(Beginning of Extracted information)

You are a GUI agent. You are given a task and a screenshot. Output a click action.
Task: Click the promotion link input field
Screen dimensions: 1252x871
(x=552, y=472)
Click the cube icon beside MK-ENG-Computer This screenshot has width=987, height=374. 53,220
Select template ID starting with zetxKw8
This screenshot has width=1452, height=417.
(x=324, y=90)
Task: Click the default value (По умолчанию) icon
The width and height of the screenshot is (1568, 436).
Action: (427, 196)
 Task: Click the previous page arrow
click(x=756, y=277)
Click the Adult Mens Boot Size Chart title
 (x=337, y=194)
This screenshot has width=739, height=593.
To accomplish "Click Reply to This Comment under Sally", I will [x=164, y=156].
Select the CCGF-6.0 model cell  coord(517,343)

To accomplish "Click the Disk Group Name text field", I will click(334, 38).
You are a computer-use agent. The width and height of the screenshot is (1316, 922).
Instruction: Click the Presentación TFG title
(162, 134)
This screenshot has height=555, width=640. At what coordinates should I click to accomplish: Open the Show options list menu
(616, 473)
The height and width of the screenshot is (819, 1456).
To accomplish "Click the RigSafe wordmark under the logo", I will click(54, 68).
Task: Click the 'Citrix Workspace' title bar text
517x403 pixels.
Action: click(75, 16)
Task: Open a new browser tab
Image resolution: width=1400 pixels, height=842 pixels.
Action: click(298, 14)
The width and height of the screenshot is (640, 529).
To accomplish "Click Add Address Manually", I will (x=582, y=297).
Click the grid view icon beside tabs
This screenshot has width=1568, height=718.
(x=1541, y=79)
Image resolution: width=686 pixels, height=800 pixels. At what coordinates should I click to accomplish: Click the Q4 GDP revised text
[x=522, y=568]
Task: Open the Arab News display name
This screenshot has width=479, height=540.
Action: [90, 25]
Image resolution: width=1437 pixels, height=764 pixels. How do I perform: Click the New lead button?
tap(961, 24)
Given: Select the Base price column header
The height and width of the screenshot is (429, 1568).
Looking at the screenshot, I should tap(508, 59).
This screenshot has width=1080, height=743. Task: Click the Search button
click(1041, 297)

(End of Extracted information)

• [Required work]: The word "field" appears in some lines of the data. Copy every one of those lines.

• [Finished task]:
Task: Click the promotion link input field
To accomplish "Click the Disk Group Name text field", I will click(334, 38).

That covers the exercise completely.